Signée par l’Américain Aaron Posner (Stupid Fucking Bird, 2013), la pièce est jouissive à souhait, avec sa double mise en abyme : dans Cr#%# d’oiseau cave, on présente la pièce du jeune Conrad (le Constantin Treplev de La Mouette), qui devient ici un « événement-performatif in situ » et, sur la scène de la Licorne, les interprètes qui défendent la pièce de Posner brisent joyeusement le 4e mur : de temps à autre, ils y vont d’un décrochage et d’une adresse à la salle, ou alors leurs personnages font étrangement écho à leur propre personne (Emma/Danielle Proulx défend les productions grand public auxquelles elle participe, Trigorine/Robert Lalonde évoque les tourments de l’écriture…). D’entrée de jeu, le ton est donné lorsque François-Xavier Dufour (Conrad) lance au public que le spectacle débutera quand quelqu’un dira : « Commencez-la, la criss de pièce ! » Ce qui se produit.

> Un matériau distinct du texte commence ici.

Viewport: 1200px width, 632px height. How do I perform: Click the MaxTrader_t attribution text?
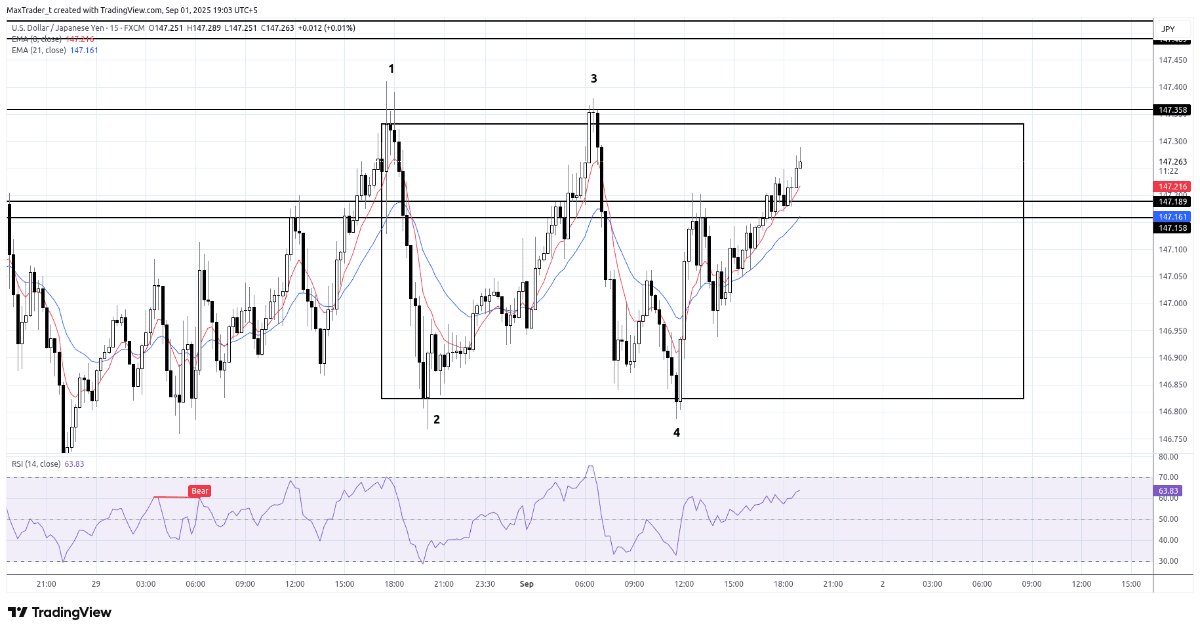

L’art peut-il changer le monde ? Comment créer sans répéter, en inventant de nouvelles formes ? Peut-on échapper à la superficialité du « milieu » et à la démesure de l’ego ? Toutes ces questions, au cœur de l’œuvre de Tchekhov, trouvent une résonance actuelle chez Posner.
Distribution sans faute
Malgré la langue québécoise fluide et vraie, que l’excellente traduction de Benjamin Pradet leur met en bouche, ce sont bien les personnages de La Mouette : mêmes amours à sens unique (David aime Macha qui aime Constant qui aime Nina qui aime Trigorine), même doute sur le sens de la vie, même conscience aiguë du temps qui passe, même questionnement sur l’art et la célébrité, même soif de reconnaissance et surtout d’amour. On pourra certes trouver que la symbolique de la mouette et, partant, que le drame de Nina sont un peu expédiés, mais l’essence de l’œuvre est là, ainsi que les principaux personnages, certains rebaptisés simplement, tandis que le rôle du médecin a été fusionné avec celui de Sorine (Richard Thériault, suave).

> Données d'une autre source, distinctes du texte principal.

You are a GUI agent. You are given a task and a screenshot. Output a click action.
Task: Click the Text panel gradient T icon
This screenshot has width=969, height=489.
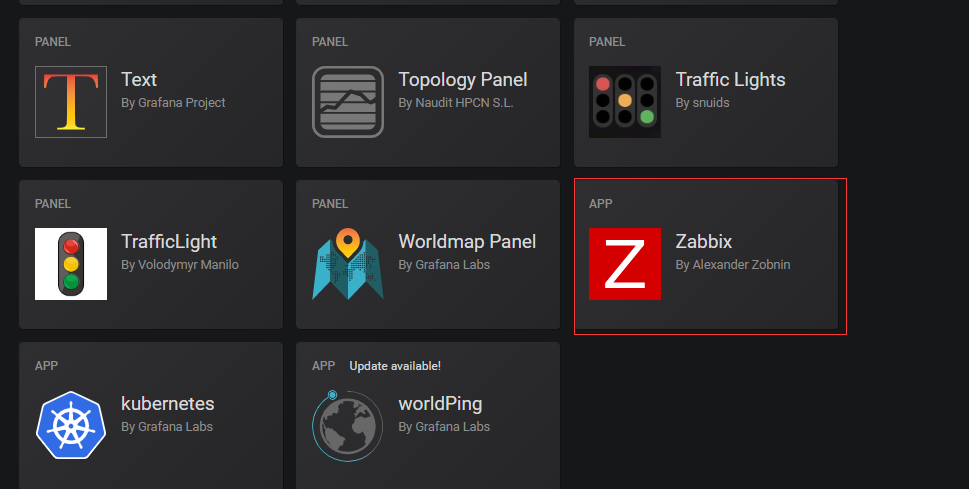click(x=71, y=102)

La mise en scène de Michel-Maxime Legault est magnifiquement dépouillée : tout tient dans le jeu, férocement précis, traçant les contours nets de chaque personnage. Si, bien sûr, on doit saluer l’auteur pour l’écriture de ces versions actuelles des protagonistes tchékhoviens, le mérite de cette distribution sans faute revient au metteur en scène. Personne n’est dans l’ombre. Ici, les vedettes comme les nouveaux visages ont droit à leurs cinq minutes de gloire, avec chacun et chacune la couleur irrésistible de son personnage : Macha, l’amoureuse souffrante et désabusée (Roxane Bourdages), Nina et son ambition naïve (Catherine Lavoie, que Marc Senécal a habillée d’une robe moulante couleur chair, comme si elle était nue, ce qui accentue sa vulnérabilité), Trigorine, le grand écrivain blasé (Robert Lalonde), Conrad, boule d’orgueil et de victimisation (François-Xavier Dufour), David avec ses commentaires décalés (Sasha Samar), Emma, l’actrice imbue de son talent, mais incapable de jouer le rôle de mère (Danielle Proulx).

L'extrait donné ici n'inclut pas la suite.